The DNA strand in the middle of the virus is a
long string of connected single sugar molecules called Ribose. Onto
each and every Ribose sugar molecule is then attached an amino acid.
This process of making DNA can only occur inside a host bacteria
cell which has a large supply of free amino acids floating in the
salty cytoplasmic fluid. There are about 17 amino acids in the proteins
which humans eat, but only 4 critical amino acids are used to make
DNA. The banding or repeating pattern of the 4 amino acids, like
a string of colored beads, is used to make partial copies of sections
of the DNA to make protein-string hormones which control how cells
operate and reproduce. These partial protein copies of sections
of the DNA molecule, or hormones, are what make your body grow and
live.
The DNA molecules in your cells are similar to
a virus DNA, but with several differences. The DNA in your cells
are made of two parallel long strands which are electrically bonded
together. Over simplifying how they are put together, you could
say one half of the double strand came from your mother and the
other half came from your father. The two halves are bonded together
to make a diploid or complete double strand which makes a compete
animal or plant DNA molecule found in the nucleus of all living
cells. But the viral DNA is only half of the long string molecule,
it does not have a mother nor father. It only makes repeated identical
copies of the original half or haploid molecule itself.

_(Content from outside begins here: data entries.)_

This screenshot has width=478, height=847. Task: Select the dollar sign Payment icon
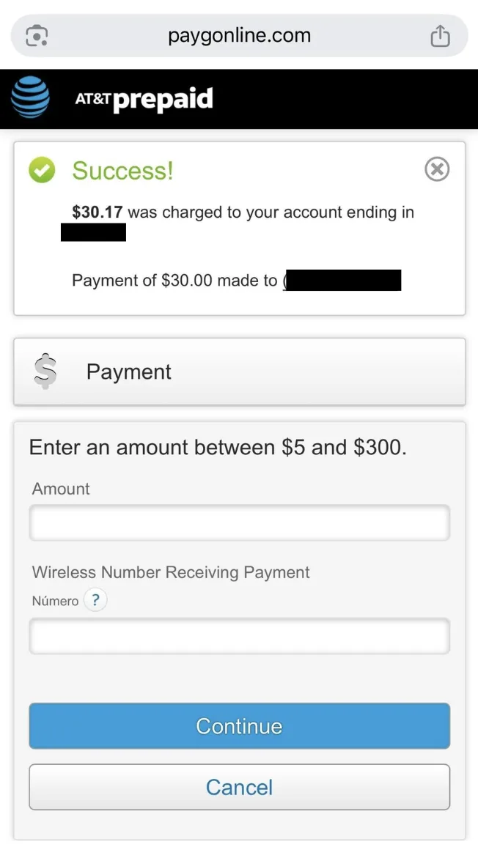[x=44, y=371]
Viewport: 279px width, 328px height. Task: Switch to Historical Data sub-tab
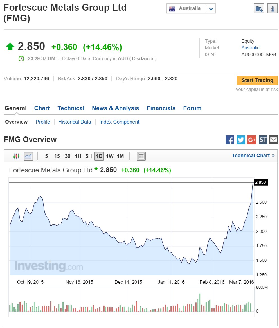75,122
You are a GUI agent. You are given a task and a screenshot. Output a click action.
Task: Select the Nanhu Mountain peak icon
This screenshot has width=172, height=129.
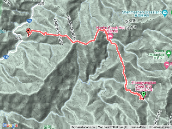click(169, 53)
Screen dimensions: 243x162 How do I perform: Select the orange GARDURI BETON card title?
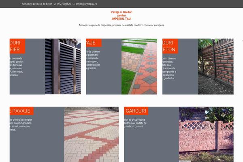click(170, 46)
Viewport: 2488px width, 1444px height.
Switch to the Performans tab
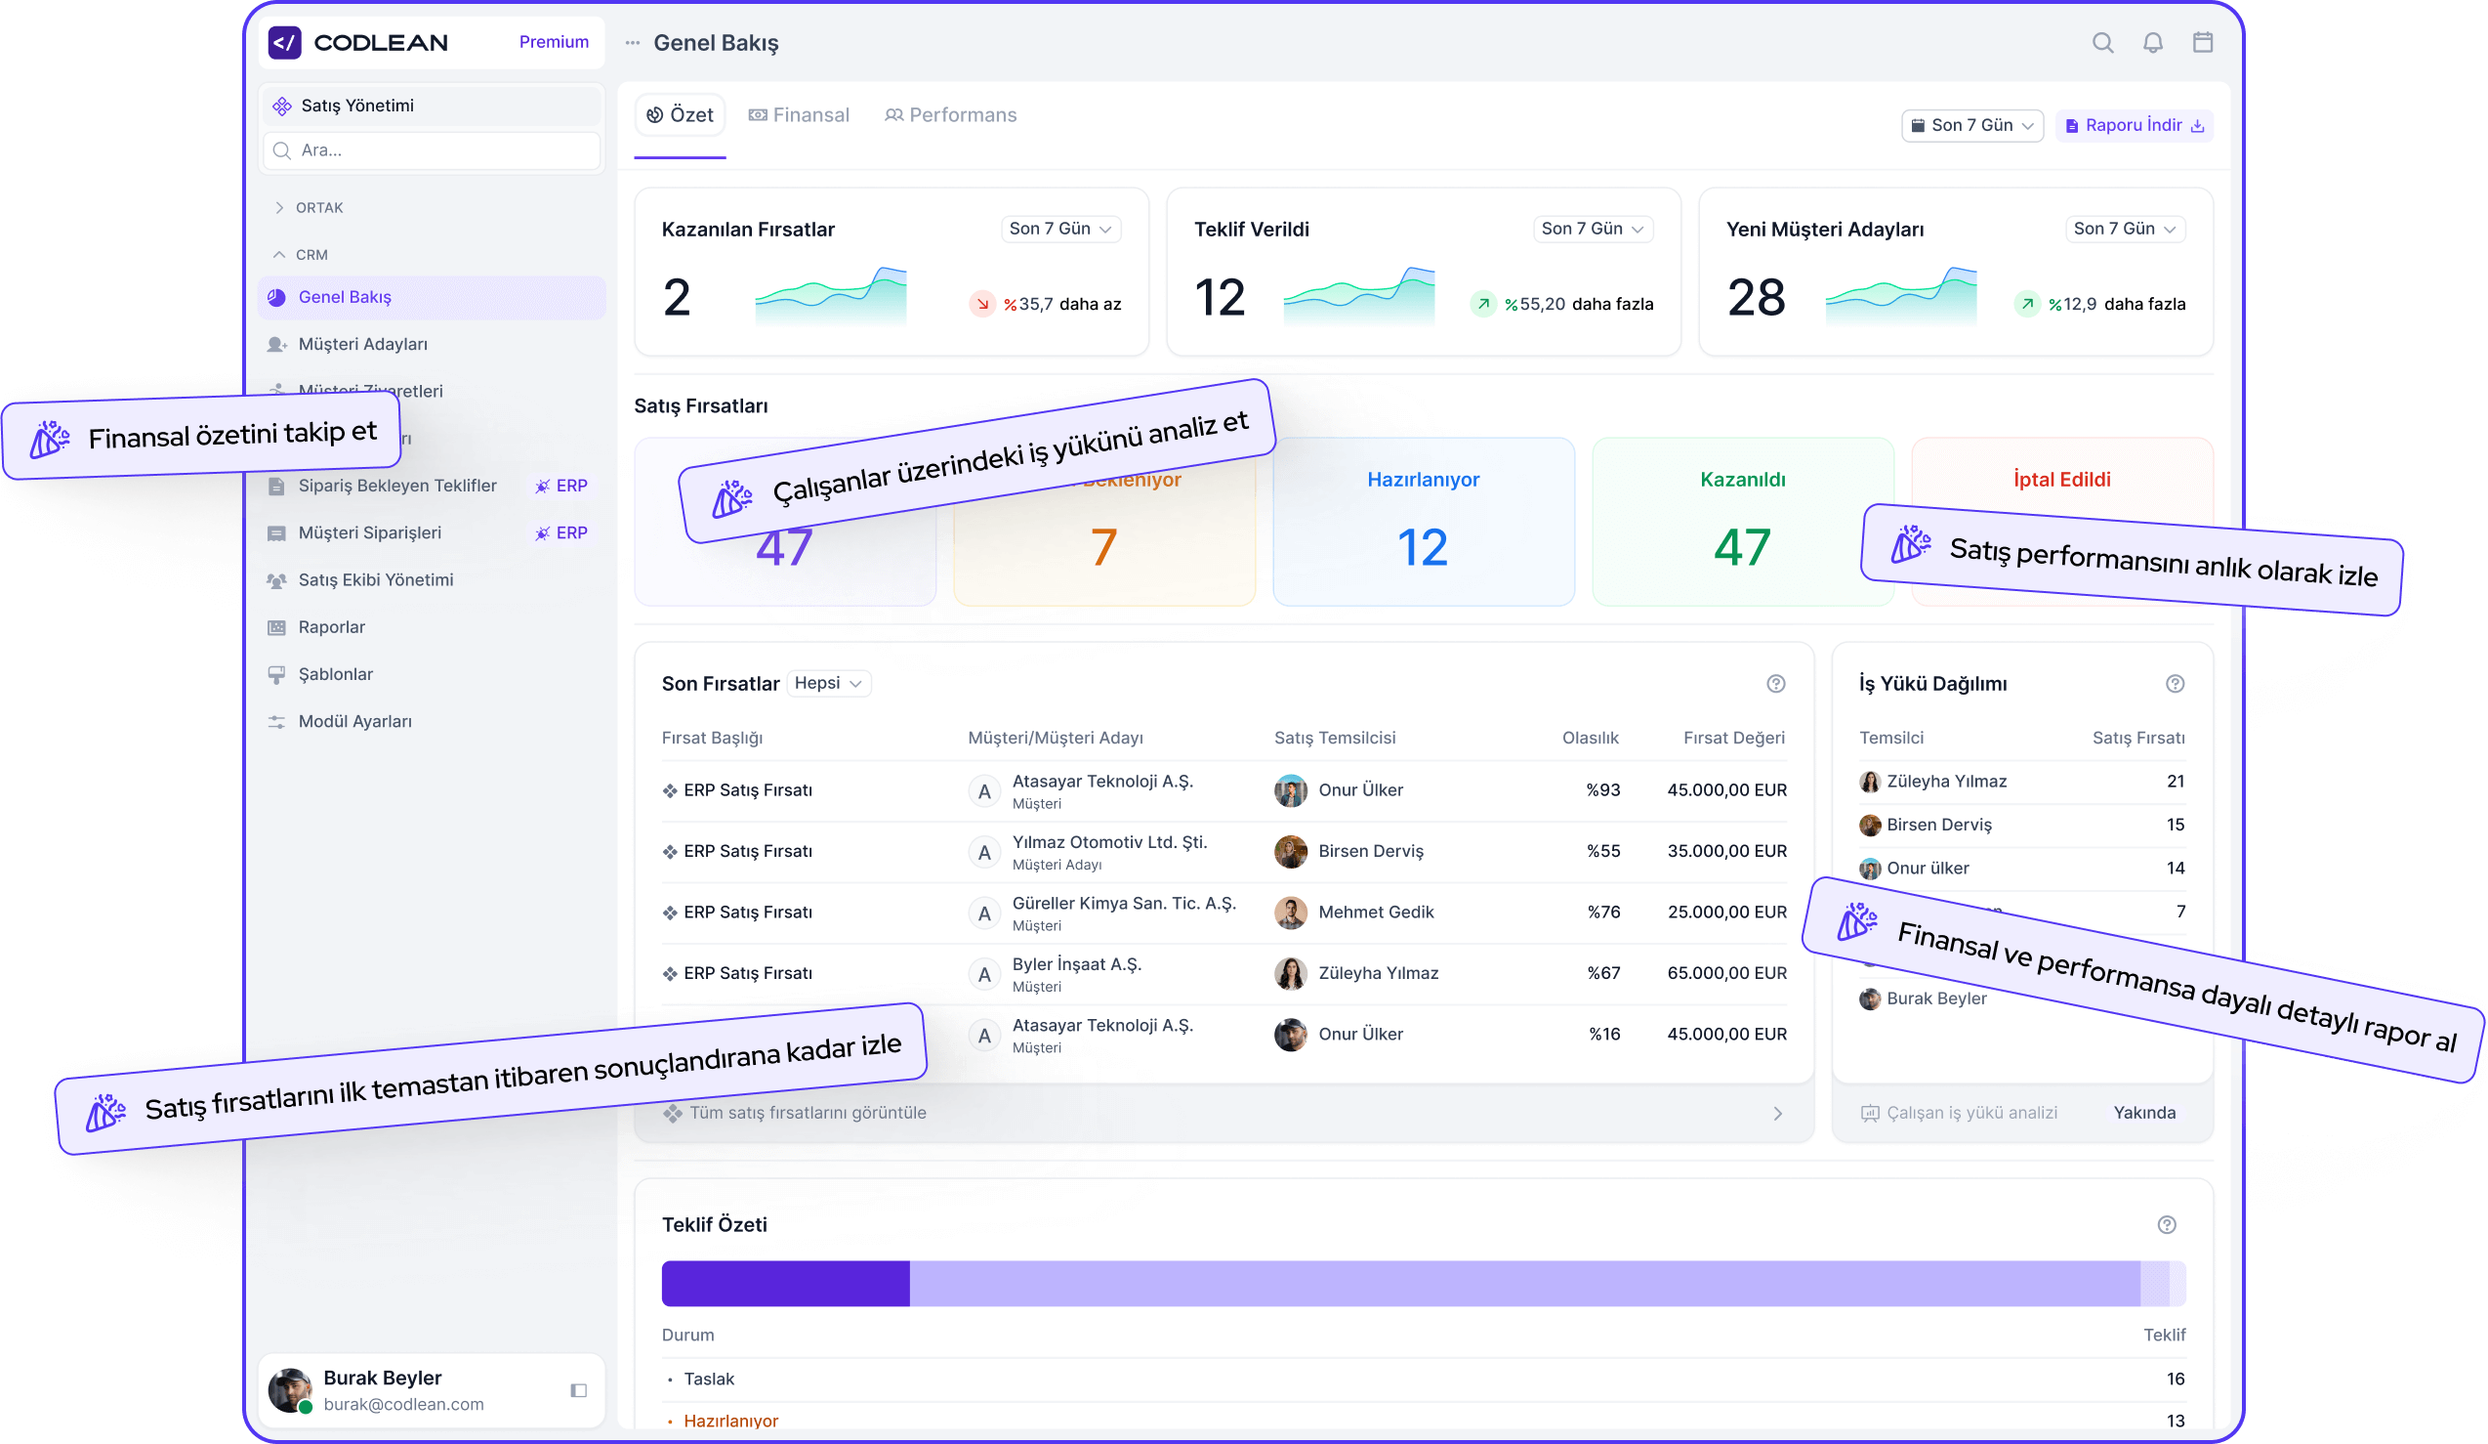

But your body actually does the same thing. When
a woman ovulates she causes complete cells, which normally divide
in half, to instead divide into four parts in her ovaries to divide
the original double strand DNA molecule into four single strand
ova. Each ova is a half or haploid version of your original DNA.
The normal reproduction of all the cells in your body simply divide
into two exact diploid copies. This process is called Mitosis and
occurs in almost all of your cells every week or so. But once a
month in women, certain cells in the ovary divide by a unique process
called Meiosis which causes the cells to divide into four identical
parts. But each new primitive cell has only half of the normal DNA
strand. Each haploid cell is an ovum, and has the same atomic structure
as a virus DNA.
The same thing occurs each month in men, when the
sperm are made by dividing a body DNA molecule into four to make
four haploid or half DNA molecules, which is all that is inside
a sperm body. Neither ova nor sperm are living cells. They can't
reproduce themselves. They are each more like a single haploid virus.
By sexual reproduction, which is almost exactly the same as a virus
entering a cell, the haploid or half DNA from mother and father
are combined into a diploid or full double DNA strand thus producing
a new living cell, destined to become a new human being. Viruses
don't do that. They simply keep making exact copies of the original
haploid or half DNA. They are not alive.
The set of the specific four amino acids which
are used to make DNA are called Nucleic Acids when they attach along
the long strand of sugar Ribose molecules. When they are attached
they are called Ribo-Nucleic Acids. When the whole long strand of
millions of RiboNucleic Acids have completely attached from one
end of the long chain to the other, it releases an Oxygen atom at
the end of the string and then the whole chain is stuck or bonded
together by electrical forces. The release of the Oxygen atom is
called Deoxyfication. This whole long chain, when it is completely
filled, and de-oxyfied is called De-oxy-ribo Nucleic Acid, or as
we know it, DNA.
That is also all that a virus is. Just a long chain
of millions of the four amino acids all stuck together in a certain
pattern. The only difference between the millions of types of viruses,
is the repeating bead-like patterns of the four amino acids along
the chain. The virus DNA cannot move by itself, it cannot locate,
breath and eat food, and it cannot divide in half and make copies
of itself or reproduce the way bacterial cells do. A Virus does
not fit the definition of a living thing. It is more like the repeating
patterns of atoms in a crystal.
The only thing that a virus does is a process called
Replication. When a virus enters one of your cells, it escapes from
within its own protein surface coating and it stretches out into
a long string. The viral DNA then collects millions of free amino
acids floating in your cell to make a mirror image copy of the four
types of amino acids in the viral chain. This reversed mirror image
chain is called Retro-deoxy-ribo Nucleic Acid or shortened to RNA.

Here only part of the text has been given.